O secretário de Estado da Educação, João da Mata, anunciou para esta semana o início das inscrições. Porém, do lado dos operadores, a única certeza que existe é que o protocolo com o Governo caducou no final do ano lectivo anterior.

"A Vodafone não foi, até à data, contactada para negociar os termos em que a extensão para o ano lectivo 2009/2010 do programa e-escolinha será efectuada", disse o director de regulação da Vodafone Portugal, Carlos Correia. Uma situação corroborada por fonte oficial da Optimus. O PÚBLICO sabe também que com a TMN nada está acordado.

O modelo seguido no ano passado implicava que os alunos pedissem o Magalhães a determinado operador, sem contudo estarem obrigados a subscrever a Internet móvel dessa empresa (ao contrário do e-escolas). Por seu turno, o operador escolhido encomendava o portátil à JP Sá Couto, mas só lho pagava quando recebesse o respectivo valor da Fundação para as Comunicações Móveis (FCM), entidade privada criada pelo Governo para gerir o financiamento dos programas de computadores de baixo custo e que é presidida por Mário Franco, assessor do Ministério das Obras Públicas.

Boa parte do acerto de contas entre a FCM e os operadores continua por fazer, pelo que fontes do mercado garantem que, a manter-se o e-escolinha, o modelo terá de ser revisto.
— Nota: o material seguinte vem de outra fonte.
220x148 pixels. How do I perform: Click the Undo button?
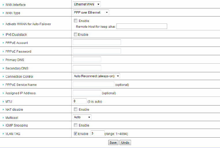125,143
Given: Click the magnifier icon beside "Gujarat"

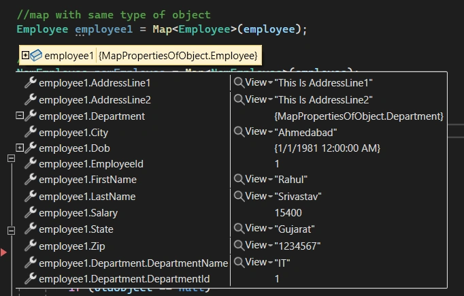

Até porque este programa estava fora dos compromissos de investimento assumidos pelos operadores quando compraram as licenças de terceira geração móvel (e que deram origem ao e-escolas, e-professor e e-oportunidades), tratando-se de um mero acordo comercial com a JP Sá Couto.

Recorde-se que o financiamento público destes programas das e-iniciativas está a ser alvo de uma auditoria do Tribunal de Contas (TC), na sequência de pedidos do PCP e PSD. A iniciativa de analisar a legalidade dos financiamentos públicos foi votada favoravelmente pela totalidade dos juízes conselheiros que constituem a segunda secção do TC (dez no total).